State how many lines of the data below contain the word "screenshot". Reply with the number alone.

Items from a data source:
——

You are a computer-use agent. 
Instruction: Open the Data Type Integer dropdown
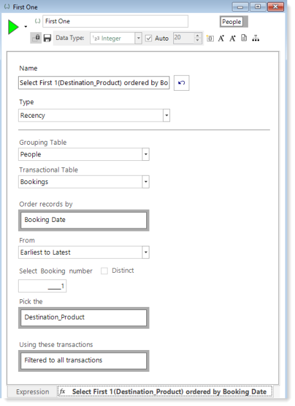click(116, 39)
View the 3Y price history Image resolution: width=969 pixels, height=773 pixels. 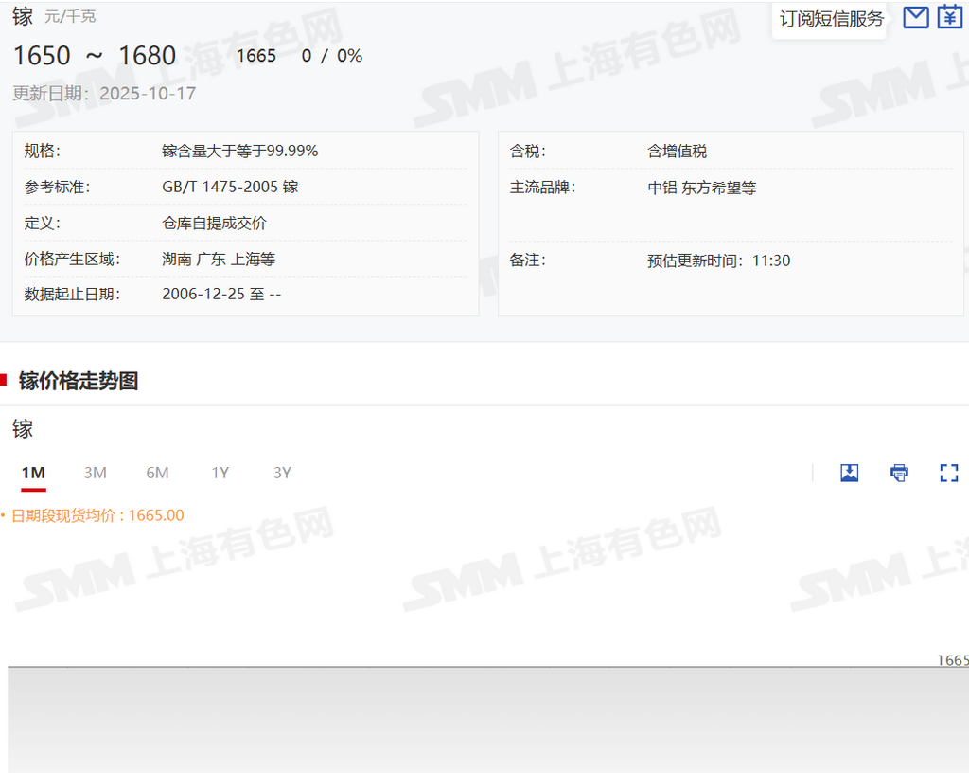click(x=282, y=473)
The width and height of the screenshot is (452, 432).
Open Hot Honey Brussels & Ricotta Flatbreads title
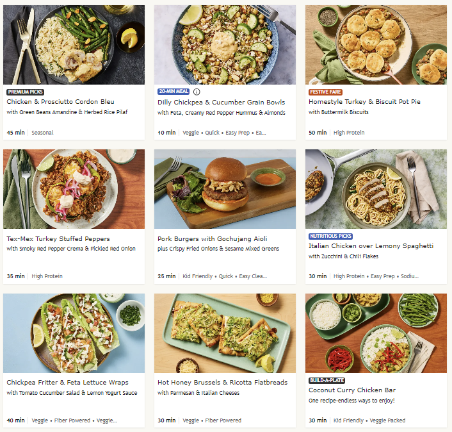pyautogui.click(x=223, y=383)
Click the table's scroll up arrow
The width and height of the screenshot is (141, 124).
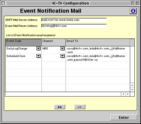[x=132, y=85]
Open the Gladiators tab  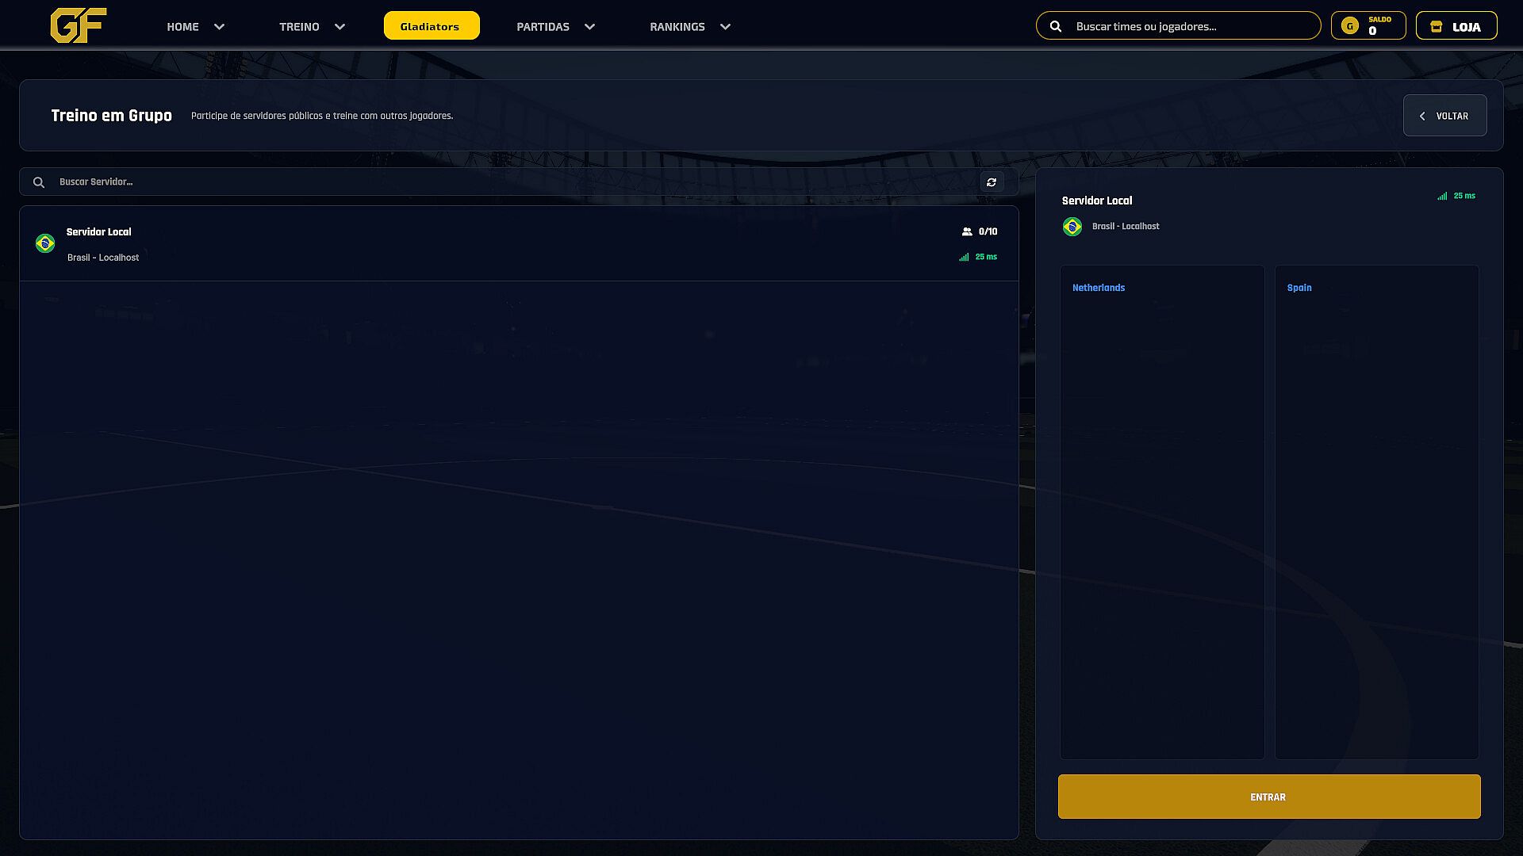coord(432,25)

——

## Result of the exercise
2